How does it do this? (click to expand)
It uses an iterative process to back-calculate the gradient profile. It begins with the ideal (programmed) gradient profile, calculates retention times for each of 20 standards (using their known isocratic retention behavior; see below), and compares them with their measured retention times. Then it makes a small adjustment to the gradient profile, recalculates retention times for all 20 compounds, and checks to see if the accuracy of the calculated retention times improved. If so, it keeps the change, otherwise it discards it. It continues making small adjustments to the gradient profile until the difference between the measured and calculated retention times is minimized.
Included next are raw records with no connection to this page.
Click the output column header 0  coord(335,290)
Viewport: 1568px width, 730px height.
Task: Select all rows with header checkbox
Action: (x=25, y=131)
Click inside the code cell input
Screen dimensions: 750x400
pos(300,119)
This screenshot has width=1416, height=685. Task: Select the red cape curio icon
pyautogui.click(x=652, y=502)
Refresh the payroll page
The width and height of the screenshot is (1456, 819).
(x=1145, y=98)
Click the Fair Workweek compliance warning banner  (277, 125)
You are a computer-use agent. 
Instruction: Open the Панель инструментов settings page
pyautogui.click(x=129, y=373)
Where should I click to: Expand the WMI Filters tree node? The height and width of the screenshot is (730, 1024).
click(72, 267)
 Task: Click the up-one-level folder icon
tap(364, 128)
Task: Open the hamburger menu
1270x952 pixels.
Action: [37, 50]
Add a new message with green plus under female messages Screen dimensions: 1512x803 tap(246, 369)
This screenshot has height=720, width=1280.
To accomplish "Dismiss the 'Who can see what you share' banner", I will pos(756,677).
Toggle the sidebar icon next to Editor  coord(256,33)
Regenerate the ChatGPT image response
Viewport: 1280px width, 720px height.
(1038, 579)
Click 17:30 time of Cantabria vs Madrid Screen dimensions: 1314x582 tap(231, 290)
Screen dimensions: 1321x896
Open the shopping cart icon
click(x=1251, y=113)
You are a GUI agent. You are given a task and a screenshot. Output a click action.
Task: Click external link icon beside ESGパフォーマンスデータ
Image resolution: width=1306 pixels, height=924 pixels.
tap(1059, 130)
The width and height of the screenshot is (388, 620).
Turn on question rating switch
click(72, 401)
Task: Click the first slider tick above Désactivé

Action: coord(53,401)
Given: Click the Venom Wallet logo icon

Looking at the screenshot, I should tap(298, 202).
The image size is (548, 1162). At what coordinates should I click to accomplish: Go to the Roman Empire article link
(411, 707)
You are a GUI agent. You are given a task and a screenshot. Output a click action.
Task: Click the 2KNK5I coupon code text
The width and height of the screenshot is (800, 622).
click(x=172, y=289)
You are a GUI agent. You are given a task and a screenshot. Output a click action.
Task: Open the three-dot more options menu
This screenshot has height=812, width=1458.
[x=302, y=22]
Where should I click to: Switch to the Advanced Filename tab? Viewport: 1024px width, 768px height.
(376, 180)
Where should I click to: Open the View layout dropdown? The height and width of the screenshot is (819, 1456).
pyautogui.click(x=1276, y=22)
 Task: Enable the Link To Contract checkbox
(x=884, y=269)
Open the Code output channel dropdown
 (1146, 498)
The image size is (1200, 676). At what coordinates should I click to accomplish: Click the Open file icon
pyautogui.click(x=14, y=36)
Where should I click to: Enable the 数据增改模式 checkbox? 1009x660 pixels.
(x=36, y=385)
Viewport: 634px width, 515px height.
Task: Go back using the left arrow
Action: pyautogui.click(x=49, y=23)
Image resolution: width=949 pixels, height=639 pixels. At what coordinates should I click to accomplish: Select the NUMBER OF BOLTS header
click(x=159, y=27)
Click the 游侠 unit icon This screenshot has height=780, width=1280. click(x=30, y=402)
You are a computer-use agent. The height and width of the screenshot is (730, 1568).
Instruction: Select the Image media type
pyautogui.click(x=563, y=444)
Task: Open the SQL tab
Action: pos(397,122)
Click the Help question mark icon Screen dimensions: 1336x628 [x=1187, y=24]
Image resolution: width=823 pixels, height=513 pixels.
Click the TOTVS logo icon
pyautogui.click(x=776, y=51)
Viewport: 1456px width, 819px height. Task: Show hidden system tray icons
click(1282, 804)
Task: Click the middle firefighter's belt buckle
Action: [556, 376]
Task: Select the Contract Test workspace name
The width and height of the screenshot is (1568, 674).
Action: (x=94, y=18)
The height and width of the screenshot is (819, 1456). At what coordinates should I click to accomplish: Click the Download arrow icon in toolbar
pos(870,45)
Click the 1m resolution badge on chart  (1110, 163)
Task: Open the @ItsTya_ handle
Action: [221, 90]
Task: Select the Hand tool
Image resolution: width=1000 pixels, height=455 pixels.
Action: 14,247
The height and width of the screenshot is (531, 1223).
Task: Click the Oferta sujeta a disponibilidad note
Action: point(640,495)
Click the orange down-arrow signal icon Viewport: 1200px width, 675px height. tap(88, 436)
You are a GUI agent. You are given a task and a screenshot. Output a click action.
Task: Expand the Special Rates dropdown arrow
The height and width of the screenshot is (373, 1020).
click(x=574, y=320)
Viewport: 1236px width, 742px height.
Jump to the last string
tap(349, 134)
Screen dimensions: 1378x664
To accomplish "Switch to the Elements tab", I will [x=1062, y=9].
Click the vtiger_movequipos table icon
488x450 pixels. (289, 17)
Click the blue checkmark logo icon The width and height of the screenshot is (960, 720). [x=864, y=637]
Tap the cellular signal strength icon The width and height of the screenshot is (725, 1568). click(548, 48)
It turns out that this way of measuring the gradient is very accurate; when a back-calculated gradient is then used to project the retention of other compounds (for which their retention vs. solvent composition relationships are already known - see the retention database), the projected retention times are extremely accurate. The table below shows the measured and projected retention times of a set of chemically diverse compounds in a 20 min gradient at 400 uL/min. The root mean square error among all compounds was only ±1.0 s.
Chemical |
Measured Retention Time (min) |
Projected Retention Time (min) |
Difference (min) |
N,N-diethylacetamide |
3.817 |
3.817 |
0.000 |
N-allyl aniline |
4.394 |
4.409 |
-0.015 |
1,3-naphthalenediol |
7.322 |
7.29 |
0.032 |
diphenylamine |
12.989 |
12.97 |
0.019 |
coumarin |
5.774 |
5.78 |
-0.006 |
naphthalene acetamide |
7.082 |
7.07 |
0.012 |
2-phenylindole |
13.447 |
13.426 |
0.021 |
acetaldehyde |
11.087 |
11.079 |
0.008 |
tetrabutylammonium chloride |
8.93 |
8.929 |
0.001 |
abscisic acid |
7.192 |
7.203 |
-0.011 |
tetrapentyl ammonium bromide |
12.12 |
12.129 |
-0.009 |
prednisone |
7.494 |
7.496 |
-0.002 |
cortisone |
7.662 |
7.669 |
-0.007 |
hydrocortisone |
7.56 |
7.564 |
-0.004 |
curcumin |
11.76 |
11.799 |
-0.039 |
Not only is this method of predicting retention extremely accurate, but its accuracy does not deteriorate when the gradient, the flow rate, or the HPLC instrument is changed because it properly measures and accounts for the differences.
This approach offers three advantages over conventional HPLC retention databases:
1) It is extremely accurate. The back-calculation methodology accounts for unintentional differences between HPLC systems that would otherwise cause considerable error.
2) It remains accurate under a range of experimental conditions. One can change the gradient program, the flow rate, the column inner diameter, or the column length without losing accuracy.
3) It is easy to use and fast. You simply run your sample, spiked with 20 standards, and report their retention times to the open-source HPLC Retention Predictor application. You can even use the software to automatically extract them from the LC-MS data file.
The limitations of the methodology are:
1) At this time, you must use an Eclipse Plus C18 (3.5 µm particle size) column, though any column length or inner diameter is okay.
2) The column oven must be set to 35 °C.
3) The mobile phases must be 0.1% formic acid in water (solvent A) and 0.1% formic acid in acetonitrile (solvent B), prepared according to the procedure described in the Step-by-Step Instructions.